Where do you go after that? The regretful longing in ‘Loving Her Was Easier (Than Anything I’ll Ever Do Again)’, the broken man in ‘Duvalier’s Dream', and, God help me, more children at the end of ‘Jody & The Kid’.
There has never been, nor will there ever be, a song that captures the pain and desolation of a savage hangover as accurately as ‘Sunday Morning Coming Down’. If you’re unfamiliar with the experience, then good for you, but you can take my word for it. ‘For The Good Times’ and ‘A Moment Of Forever’ are two sides of the same coin, Kristofferson telling a lover that even though their time is gone, they can be thankful they had it at all. ‘A Moment Of Forever’ is, perhaps, the better song, which is indeed saying something, considering the former was good enough for the likes of Elvis and Al Green to record.

Available records

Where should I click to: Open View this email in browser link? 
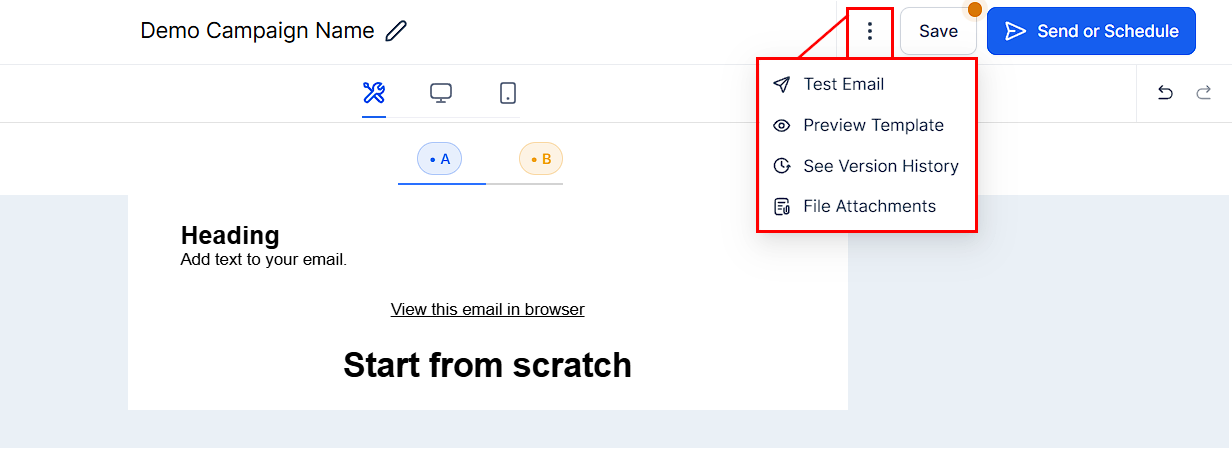488,309
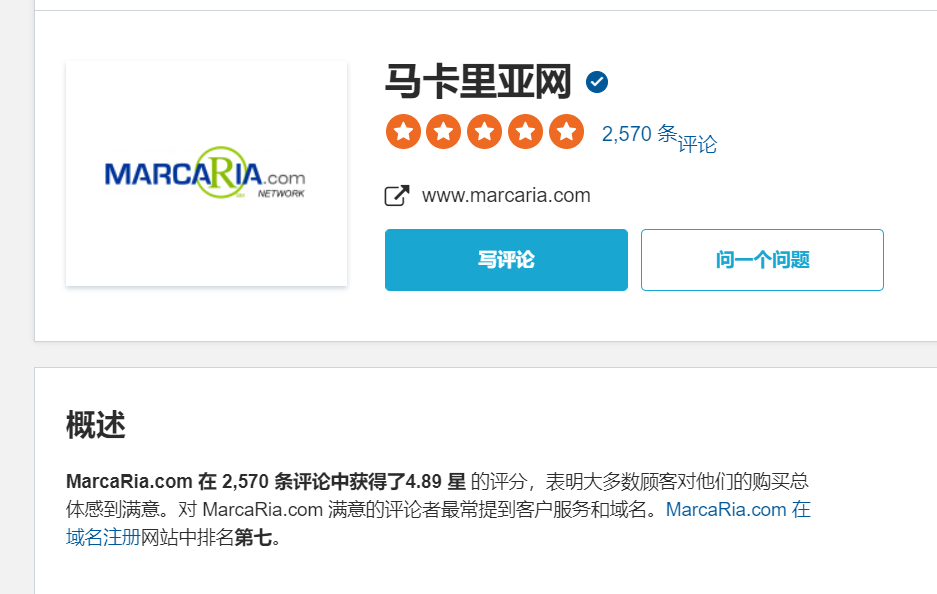Click the first orange rating star
The image size is (937, 594).
click(403, 131)
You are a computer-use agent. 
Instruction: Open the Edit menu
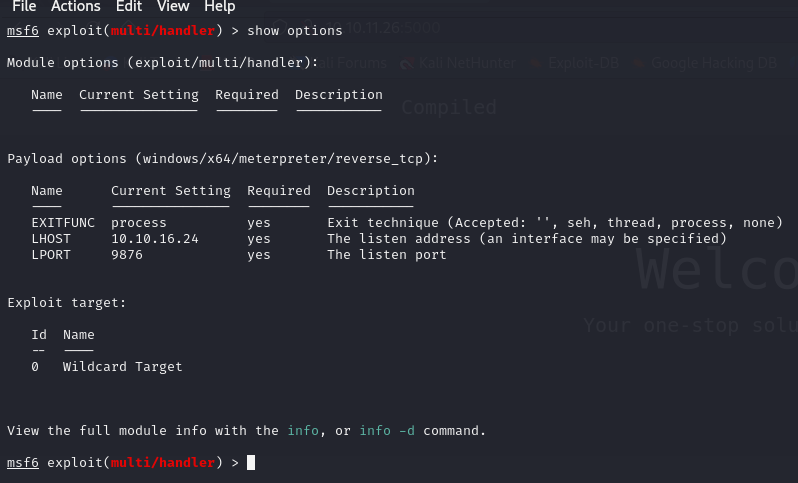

Goals
• a. Turn the entries into a numbered list with no blank lines, and leave the pictures out.
• b. Continue the piece on Kristofferson's songs from its last sentence.

Answers for the tasks
• a.
1. Where should I click to: Open View this email in browser link? 
2. 488,309
3. Click the first orange rating star
4. The image size is (937, 594).
5. click(403, 131)
6. You are a computer-use agent. 
7. Instruction: Open the Edit menu

• b.
‘Why Me’ is a lyric so powerful, it could bring the most vehement anti-Godder back to Jesus, and it that wasn’t enough, the first line of the finale, ‘Please Don’t Tell Me How The Story Ends’ – “this may be our last night together” - is just devastating. You can see it on every face in the room, Kristofferson is their adored hero, but we know that this, most probably, is our last night together.
It’s likely a deliberately structured goodbye, a noble and dignified exit. You would expect nothing less. After the tickets for these two nights flew out the door, Kristofferson arranged a third show, donating all the profits to the ISPCC and Childline. Maureen was right. That is a man.